==== Provided entries ====
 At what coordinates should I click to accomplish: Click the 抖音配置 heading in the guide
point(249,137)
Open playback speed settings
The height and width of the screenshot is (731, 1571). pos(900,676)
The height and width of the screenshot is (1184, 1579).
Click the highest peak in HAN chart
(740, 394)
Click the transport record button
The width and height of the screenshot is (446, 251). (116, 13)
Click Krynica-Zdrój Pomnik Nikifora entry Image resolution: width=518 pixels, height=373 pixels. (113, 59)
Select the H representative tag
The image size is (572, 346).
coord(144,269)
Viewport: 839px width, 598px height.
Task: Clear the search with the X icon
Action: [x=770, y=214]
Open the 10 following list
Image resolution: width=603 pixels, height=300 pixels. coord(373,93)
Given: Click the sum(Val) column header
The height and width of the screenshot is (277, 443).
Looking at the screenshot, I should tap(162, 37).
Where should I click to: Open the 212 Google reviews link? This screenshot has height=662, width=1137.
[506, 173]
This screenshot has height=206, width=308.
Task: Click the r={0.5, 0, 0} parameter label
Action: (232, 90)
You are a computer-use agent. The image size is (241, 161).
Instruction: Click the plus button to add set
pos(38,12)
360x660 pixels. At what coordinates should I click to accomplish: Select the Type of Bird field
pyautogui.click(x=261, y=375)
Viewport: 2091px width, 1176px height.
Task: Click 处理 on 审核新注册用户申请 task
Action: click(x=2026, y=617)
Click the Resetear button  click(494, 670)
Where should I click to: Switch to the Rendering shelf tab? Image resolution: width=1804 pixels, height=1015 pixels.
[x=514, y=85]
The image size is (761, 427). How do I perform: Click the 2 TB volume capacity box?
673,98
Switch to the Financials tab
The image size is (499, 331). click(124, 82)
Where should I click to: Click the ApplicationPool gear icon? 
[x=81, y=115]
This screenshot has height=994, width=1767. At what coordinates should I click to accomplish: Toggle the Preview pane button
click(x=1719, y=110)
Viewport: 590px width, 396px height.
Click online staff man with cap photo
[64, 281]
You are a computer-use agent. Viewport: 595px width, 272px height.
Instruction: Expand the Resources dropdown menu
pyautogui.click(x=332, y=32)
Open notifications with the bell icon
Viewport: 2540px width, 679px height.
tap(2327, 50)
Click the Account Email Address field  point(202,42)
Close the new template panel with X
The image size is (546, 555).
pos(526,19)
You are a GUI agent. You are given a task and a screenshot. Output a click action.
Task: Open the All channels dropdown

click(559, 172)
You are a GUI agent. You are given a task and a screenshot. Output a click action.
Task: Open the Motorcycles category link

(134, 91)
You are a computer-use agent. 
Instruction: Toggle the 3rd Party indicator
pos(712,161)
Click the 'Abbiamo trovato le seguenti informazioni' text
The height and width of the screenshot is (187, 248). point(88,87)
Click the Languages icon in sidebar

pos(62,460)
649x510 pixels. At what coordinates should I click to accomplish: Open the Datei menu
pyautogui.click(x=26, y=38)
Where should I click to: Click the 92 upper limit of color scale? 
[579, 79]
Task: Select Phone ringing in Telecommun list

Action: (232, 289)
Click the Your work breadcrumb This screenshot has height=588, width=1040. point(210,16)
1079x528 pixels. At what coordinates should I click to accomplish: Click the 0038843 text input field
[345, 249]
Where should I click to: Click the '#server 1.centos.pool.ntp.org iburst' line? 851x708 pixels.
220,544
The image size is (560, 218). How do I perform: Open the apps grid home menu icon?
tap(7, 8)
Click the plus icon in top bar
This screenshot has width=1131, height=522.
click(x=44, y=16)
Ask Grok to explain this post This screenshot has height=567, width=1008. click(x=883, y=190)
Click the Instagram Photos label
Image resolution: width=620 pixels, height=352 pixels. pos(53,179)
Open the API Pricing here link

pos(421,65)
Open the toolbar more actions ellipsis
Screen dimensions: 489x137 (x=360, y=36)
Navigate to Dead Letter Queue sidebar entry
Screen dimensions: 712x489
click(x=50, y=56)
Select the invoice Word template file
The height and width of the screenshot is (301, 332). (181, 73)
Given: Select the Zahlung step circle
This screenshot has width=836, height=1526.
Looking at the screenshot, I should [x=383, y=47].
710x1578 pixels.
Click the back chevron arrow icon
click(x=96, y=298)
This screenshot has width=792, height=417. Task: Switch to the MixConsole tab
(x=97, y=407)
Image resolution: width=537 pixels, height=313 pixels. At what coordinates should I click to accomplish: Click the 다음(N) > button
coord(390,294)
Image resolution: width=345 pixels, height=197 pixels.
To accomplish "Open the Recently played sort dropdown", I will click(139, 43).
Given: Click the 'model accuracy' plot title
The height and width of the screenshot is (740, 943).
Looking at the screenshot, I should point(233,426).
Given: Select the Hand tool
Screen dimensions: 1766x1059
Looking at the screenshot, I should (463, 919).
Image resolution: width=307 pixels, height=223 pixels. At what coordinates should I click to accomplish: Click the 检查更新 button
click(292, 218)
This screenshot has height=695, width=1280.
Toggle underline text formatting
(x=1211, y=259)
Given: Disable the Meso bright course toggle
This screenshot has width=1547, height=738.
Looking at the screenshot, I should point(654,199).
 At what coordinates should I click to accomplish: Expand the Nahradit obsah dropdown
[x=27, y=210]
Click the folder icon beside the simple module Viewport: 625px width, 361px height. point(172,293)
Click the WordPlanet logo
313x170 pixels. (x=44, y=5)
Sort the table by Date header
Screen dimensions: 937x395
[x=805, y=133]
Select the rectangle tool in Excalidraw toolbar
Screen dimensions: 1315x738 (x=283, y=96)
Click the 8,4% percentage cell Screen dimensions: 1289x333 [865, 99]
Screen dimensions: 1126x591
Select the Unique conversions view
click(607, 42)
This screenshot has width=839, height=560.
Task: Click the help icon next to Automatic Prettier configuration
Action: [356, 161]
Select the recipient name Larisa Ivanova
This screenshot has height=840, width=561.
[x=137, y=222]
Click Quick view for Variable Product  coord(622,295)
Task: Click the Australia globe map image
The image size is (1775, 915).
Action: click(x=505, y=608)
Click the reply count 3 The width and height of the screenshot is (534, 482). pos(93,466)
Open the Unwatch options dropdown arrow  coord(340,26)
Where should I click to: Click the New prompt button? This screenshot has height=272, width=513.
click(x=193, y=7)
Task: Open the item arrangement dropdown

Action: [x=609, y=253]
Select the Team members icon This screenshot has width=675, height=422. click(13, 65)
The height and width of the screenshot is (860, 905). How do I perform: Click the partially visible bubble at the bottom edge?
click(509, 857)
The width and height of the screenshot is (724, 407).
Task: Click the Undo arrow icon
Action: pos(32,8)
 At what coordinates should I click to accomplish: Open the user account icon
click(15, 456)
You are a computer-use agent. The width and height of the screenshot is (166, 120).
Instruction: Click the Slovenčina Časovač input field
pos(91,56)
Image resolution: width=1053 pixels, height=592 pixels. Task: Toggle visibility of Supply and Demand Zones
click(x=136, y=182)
====
● **What to do**: Can you format the entries from the line with "Click the Resetear" to the line with "[x=514, y=85]" as a two-column CSV with the headers instruction and response? Use one row per entry, put each field in quotes, and replace any line breaks with spaces.

● **Answer for the task**:
instruction,response
"Click the Resetear button","click(494, 670)"
"Where should I click to: Switch to the Rendering shelf tab? Image resolution: width=1804 pixels, height=1015 pixels.","[x=514, y=85]"